* _Stored items from a collection_
[Start of Attachment]
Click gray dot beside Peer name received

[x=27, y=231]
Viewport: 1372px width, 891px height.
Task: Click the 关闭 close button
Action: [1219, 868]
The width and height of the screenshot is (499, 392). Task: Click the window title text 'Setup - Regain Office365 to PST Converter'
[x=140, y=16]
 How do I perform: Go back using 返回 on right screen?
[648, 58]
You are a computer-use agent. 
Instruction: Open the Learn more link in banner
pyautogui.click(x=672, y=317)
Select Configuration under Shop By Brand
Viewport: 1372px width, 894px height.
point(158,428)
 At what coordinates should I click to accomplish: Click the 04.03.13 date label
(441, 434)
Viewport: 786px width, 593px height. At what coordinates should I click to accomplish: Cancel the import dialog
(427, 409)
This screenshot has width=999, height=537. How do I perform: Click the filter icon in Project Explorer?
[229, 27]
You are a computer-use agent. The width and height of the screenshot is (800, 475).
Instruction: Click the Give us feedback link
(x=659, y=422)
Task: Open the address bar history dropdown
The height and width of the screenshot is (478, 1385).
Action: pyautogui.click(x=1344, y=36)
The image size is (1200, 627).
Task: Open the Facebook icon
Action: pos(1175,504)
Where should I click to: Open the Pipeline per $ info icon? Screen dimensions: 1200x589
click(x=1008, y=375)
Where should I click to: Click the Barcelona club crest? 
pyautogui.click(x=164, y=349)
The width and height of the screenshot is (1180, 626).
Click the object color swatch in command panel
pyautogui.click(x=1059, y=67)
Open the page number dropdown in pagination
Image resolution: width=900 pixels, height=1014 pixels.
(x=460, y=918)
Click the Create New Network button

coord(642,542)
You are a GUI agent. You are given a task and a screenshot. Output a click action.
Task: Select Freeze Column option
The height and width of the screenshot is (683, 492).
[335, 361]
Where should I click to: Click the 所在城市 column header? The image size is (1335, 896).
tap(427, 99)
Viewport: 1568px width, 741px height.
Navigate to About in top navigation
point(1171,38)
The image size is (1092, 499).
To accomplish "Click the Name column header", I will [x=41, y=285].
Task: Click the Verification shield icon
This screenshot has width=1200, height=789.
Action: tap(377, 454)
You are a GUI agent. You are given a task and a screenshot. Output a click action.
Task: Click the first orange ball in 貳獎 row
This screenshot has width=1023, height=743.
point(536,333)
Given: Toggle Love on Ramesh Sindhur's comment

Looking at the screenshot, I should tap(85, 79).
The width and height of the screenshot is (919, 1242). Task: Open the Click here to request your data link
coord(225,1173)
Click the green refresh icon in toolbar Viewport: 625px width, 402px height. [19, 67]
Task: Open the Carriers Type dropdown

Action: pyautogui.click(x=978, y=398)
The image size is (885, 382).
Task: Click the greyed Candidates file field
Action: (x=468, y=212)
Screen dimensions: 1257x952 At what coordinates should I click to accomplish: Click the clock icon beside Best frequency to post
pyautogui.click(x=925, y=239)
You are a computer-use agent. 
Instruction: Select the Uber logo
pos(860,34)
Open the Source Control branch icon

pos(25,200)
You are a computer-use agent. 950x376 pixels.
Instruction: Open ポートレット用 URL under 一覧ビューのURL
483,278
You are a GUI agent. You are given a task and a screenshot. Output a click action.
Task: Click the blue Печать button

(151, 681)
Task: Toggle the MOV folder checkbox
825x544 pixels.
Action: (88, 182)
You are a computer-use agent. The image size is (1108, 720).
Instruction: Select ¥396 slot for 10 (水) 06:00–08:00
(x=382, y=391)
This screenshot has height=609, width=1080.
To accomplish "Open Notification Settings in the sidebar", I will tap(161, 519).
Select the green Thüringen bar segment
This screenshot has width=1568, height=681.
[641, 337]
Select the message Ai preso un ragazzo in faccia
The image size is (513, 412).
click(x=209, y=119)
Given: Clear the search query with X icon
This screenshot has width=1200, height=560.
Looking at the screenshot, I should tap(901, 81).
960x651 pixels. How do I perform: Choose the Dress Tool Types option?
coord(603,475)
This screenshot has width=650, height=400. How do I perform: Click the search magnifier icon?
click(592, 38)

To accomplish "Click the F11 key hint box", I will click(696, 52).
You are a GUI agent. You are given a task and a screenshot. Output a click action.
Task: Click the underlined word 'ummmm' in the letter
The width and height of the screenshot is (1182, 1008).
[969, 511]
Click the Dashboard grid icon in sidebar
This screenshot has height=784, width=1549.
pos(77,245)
[End of Attachment]
* _What is expected_
Repeat word for word the lines above that run from the line containing "Task: Open the Carriers Type dropdown" through the line containing "You are a computer-use agent. 950x376 pixels.", both ends included, and nothing else.

* _Answer_
Task: Open the Carriers Type dropdown

Action: pyautogui.click(x=978, y=398)
The image size is (885, 382).
Task: Click the greyed Candidates file field
Action: (x=468, y=212)
Screen dimensions: 1257x952 At what coordinates should I click to accomplish: Click the clock icon beside Best frequency to post
pyautogui.click(x=925, y=239)
You are a computer-use agent. 
Instruction: Select the Uber logo
pos(860,34)
Open the Source Control branch icon

pos(25,200)
You are a computer-use agent. 950x376 pixels.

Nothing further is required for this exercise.